Conan’s response is priceless: “Everyone knows there are men who take the form of wolves at will. But why did he kill his servants?”
They agree to escape without trying to kill the were-thing, but infer that every exit is trapped. They find a half-naked man lying limply in a corridor… and it’s Nabonidus! Conan wants to kill him on the assumption that he’ll werewolf out and be immune to normal weapons immediately upon waking, but Murilo stops him. The priest reveals that his pet ape Thak beat him and stole his robe. And there’s further wacky miscommunication: his threat to Murilo was supposed to be understood as exile, not the death penalty. And why? Murilo bribed someone to filch state secrets, which he in turn sold to rival powers. Murilo retorts that Nabonidus swindles the king, so hey, we’re all three thieves. They agree to work together: they’ll overcome Thak so the priest is back in charge of the house, not report Murilo to the king, and let Conan escape the city to ply his trade in another.
It seems that Thak’s species is something like Australopithecus, and Nabonidus knows about evolution, saying “If they are not exterminated, I believe they will become human beings in perhaps a hundred thousand years… They dwell in the high crags of well-nigh inaccessible mountains, knowing nothing of fire or the making of shelter or garments, or the use of weapons. Yet they have a language of a sort,”

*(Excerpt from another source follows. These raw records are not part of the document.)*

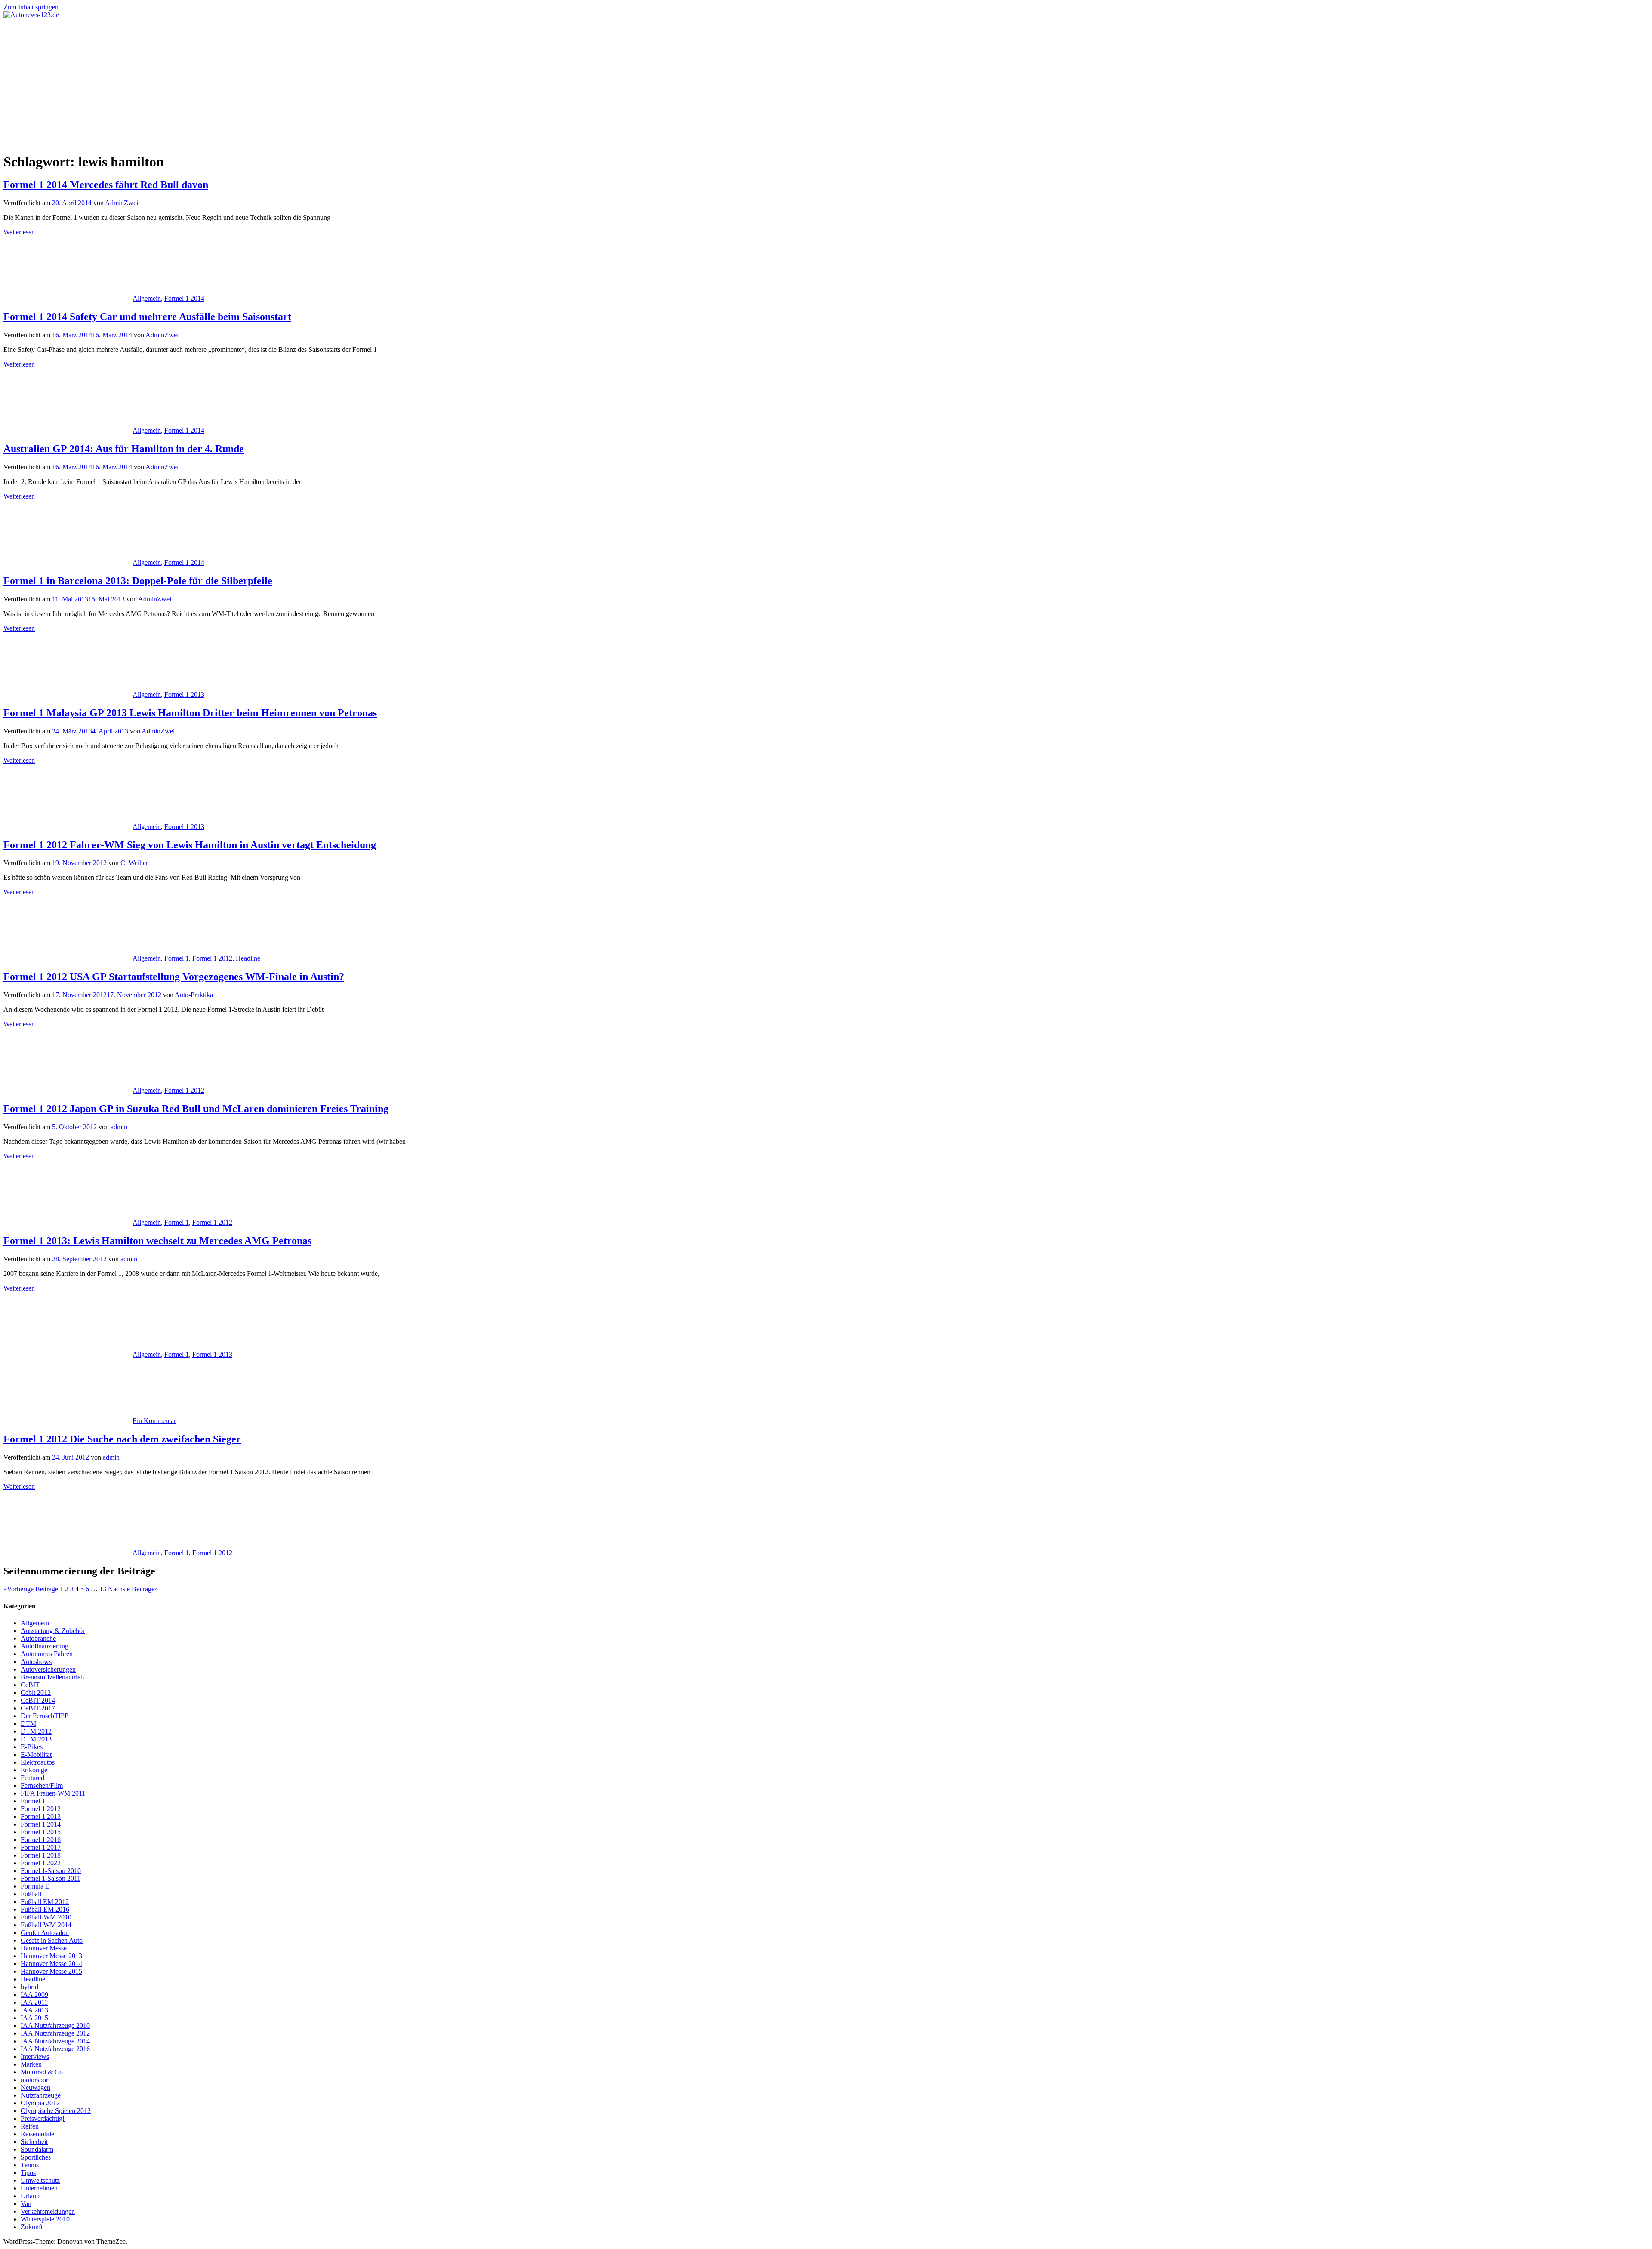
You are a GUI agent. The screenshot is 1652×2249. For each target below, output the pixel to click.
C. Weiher (134, 862)
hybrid (29, 1986)
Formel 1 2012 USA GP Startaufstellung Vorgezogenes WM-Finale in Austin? (173, 976)
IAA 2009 (34, 1994)
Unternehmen (39, 2188)
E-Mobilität (36, 1754)
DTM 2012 (36, 1731)
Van (26, 2203)
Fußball (31, 1894)
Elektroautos (38, 1762)
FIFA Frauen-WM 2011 (53, 1793)
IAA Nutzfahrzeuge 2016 (55, 2048)
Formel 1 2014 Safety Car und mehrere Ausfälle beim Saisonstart (147, 316)
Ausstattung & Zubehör (53, 1630)
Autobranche (38, 1638)
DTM (28, 1723)
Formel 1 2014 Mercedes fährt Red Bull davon (105, 184)
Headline (248, 958)
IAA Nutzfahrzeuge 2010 (55, 2025)
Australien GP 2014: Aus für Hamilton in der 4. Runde (123, 448)
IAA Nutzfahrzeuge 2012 (55, 2033)
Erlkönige (34, 1770)
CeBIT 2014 (38, 1700)
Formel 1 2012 (212, 958)
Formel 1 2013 (184, 694)
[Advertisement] (826, 83)
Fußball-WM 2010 (46, 1917)
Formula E (35, 1886)
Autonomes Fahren (47, 1653)
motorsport (35, 2079)
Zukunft (32, 2227)
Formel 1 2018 (41, 1855)
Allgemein (147, 298)
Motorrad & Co (42, 2072)
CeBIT (30, 1684)
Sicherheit (34, 2141)
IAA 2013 (34, 2010)
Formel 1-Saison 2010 (51, 1870)
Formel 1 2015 (41, 1832)
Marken (31, 2064)
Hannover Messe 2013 (51, 1955)
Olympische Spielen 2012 (56, 2110)
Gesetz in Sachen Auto (52, 1940)
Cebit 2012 (36, 1692)
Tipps (28, 2172)
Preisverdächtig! (43, 2118)
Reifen (30, 2126)
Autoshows (36, 1661)
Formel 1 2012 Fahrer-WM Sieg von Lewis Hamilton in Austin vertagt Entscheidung (189, 844)
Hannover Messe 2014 (51, 1963)
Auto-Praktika (194, 994)
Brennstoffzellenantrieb (52, 1677)
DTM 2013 (36, 1739)
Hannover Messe (44, 1948)
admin (119, 1127)
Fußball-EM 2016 (45, 1909)
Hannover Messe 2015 (51, 1971)
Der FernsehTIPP (44, 1715)
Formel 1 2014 (184, 298)
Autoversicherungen (48, 1669)
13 (102, 1589)
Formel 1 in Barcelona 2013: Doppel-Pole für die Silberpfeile (137, 580)
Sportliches (36, 2157)
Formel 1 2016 (41, 1839)
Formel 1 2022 (41, 1863)
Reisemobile (37, 2134)
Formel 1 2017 (41, 1847)
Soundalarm (37, 2149)
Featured (32, 1777)
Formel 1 (176, 958)
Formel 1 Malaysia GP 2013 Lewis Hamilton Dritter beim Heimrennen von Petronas (190, 712)
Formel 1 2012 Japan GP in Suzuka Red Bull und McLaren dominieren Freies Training (195, 1108)
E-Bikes (32, 1746)
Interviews (35, 2056)
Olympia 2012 (40, 2103)
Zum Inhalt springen (31, 7)
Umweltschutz (40, 2180)
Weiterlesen (19, 232)
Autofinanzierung (44, 1646)
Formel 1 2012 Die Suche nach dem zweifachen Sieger (122, 1439)
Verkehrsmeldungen (48, 2211)
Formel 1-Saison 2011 (50, 1878)
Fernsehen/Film (42, 1785)
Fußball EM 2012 (45, 1901)
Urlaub (30, 2196)
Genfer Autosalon (45, 1932)
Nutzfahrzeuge (41, 2095)
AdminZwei (121, 202)
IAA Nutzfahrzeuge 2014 (55, 2041)
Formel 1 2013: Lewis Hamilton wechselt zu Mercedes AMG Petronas (157, 1240)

They observe Thak on the main floor through a series of mirrors, the invention amazing Murilo but not Conan, who shrugs it off as witchcraft. A gang of “ardent young nationalists” breaks into the house, and Thak knows how to activate traps to kill them.
(To last story’s deadly black lotus off Khitai we now add “The dust of the gray lotus, from the Swamps of the Dead, beyond the land of Khitai.” It seems to give you instant rabies.)
Eventually Conan gets Thak in a leglock and tries frantically to not get killed in the clench while stabbing him with a sword. (This is why you need usable grappling rules) Succeeding, he says “I have slain a man tonight, not a beast. I will count him among the chiefs whose souls I’ve sent into the dark, and my women will sing of him.”
Well, shoot. We see Conan with more than a dozen love interests by Howard’s own pen alone, before getting into the later authors, and I don’t think we ever see him teaching a woman to sing the Ballad of Thak.
Just one more plot twist before the end: Nabonidus betrays them. He’s going to pull a rope that opens a trap door down to the acid pit, dissolving Murilo along with Conan and Thak – hey, I only swore not to get you killed by the king! - Conan quickly dispatches him with a thrown piece of furniture and says Murilo promised him gold and a horse for his death.

This story was published in the January 1934 issue of Weird Tales. You’ll notice that despite that despite being written for that market, there’s no demonstrable supernatural element. Claims of magic only appear as part of the comic misunderstandings. This tone is a fun change of pace for the series, but the story’s just not as good as “The Tower of the Elephant”, which it cribbed several bits from (lotus powder, worrying about a wall, and Conan stripping to his loincloth as he leaves a building).
This image at the top is Frank Frazetta's cover for Conan from the Lancer Conan paperback series, the first time this story was illustrated.